More information about the segmentation project can be seen on the website of the L3i laboratory (only in French): here.

The following ground-truth is composed of:

An original dataset of 2000 synthetic images
The ground-truth associated to the original images
A dataset of the synthetic images after noise application

You can download it here.

This ground-truth aims at evaluating color segmentation applied on color administrative document images. The synthetic images have been automatically generated. The color value is known at a pixel-level. Different templates have been defined with drawing areas (e.g. headers, footers ...) to get semi-structured images which look like documents. Images have a variable number of colors. In this work, we have assumed that the images have a main background color and a main foreground color. Two models have been defined so far: half of the documents in the dataset are letter documents and the other half leaflet documents containing only text on background. Several documents of a same family have been generated. They contain a part with fix content, and a part with random content. The elements, which are randomly initialized are: the colors, the fonts, the text, the size, and the shape of the elements.

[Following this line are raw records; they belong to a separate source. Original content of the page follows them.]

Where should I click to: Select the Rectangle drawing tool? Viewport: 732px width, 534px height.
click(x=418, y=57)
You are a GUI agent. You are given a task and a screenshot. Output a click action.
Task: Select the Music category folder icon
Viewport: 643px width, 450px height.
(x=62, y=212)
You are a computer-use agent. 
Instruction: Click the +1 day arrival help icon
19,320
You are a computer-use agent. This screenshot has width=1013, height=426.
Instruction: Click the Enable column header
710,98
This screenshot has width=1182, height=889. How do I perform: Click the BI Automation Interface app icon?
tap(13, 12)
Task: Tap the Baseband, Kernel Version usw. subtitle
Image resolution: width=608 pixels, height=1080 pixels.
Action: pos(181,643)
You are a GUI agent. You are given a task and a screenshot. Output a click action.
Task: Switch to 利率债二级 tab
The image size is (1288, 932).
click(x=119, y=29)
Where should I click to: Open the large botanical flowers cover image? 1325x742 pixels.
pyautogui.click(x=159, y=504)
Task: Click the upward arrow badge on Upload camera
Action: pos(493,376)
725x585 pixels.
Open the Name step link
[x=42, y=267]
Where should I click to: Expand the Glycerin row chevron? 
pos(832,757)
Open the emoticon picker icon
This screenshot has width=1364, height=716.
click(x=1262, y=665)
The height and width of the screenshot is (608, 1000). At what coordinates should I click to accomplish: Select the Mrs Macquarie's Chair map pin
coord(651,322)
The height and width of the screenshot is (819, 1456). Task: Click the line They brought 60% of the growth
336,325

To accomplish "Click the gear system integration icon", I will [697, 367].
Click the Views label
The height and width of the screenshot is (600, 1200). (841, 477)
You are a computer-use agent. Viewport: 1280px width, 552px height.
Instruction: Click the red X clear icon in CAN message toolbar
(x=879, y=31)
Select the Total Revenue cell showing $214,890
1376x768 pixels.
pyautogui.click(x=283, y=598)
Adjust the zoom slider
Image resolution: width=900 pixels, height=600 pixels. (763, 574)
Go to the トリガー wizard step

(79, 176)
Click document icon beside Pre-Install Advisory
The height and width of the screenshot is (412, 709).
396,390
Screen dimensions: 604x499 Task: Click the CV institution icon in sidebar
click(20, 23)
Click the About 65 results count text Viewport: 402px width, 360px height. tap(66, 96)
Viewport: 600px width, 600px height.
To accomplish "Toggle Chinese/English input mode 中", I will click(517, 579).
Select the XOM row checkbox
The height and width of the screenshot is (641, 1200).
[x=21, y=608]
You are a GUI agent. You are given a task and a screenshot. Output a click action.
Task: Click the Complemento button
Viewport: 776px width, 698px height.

For each synthetic image from the original dataset, the generated ground-truth is a set of binary layer images. For a given layer, all pixels belonging to the same color appear black on a white background. Each layer is associated to a color corresponding to the mean value [L*a*a] of all pixels belonging to the layer (in the L*a*b color space). The name of each layer follows the rule: 'L_a_b.png'.

Finally, we have created a dataset of noisy images. Thereforen in order to simulate the real noise, a Gaussian noise has been applied to the images. Then, they have been saved with a high jpeg compression in order to suit the constraints met by our industrial partner in its digitization flow.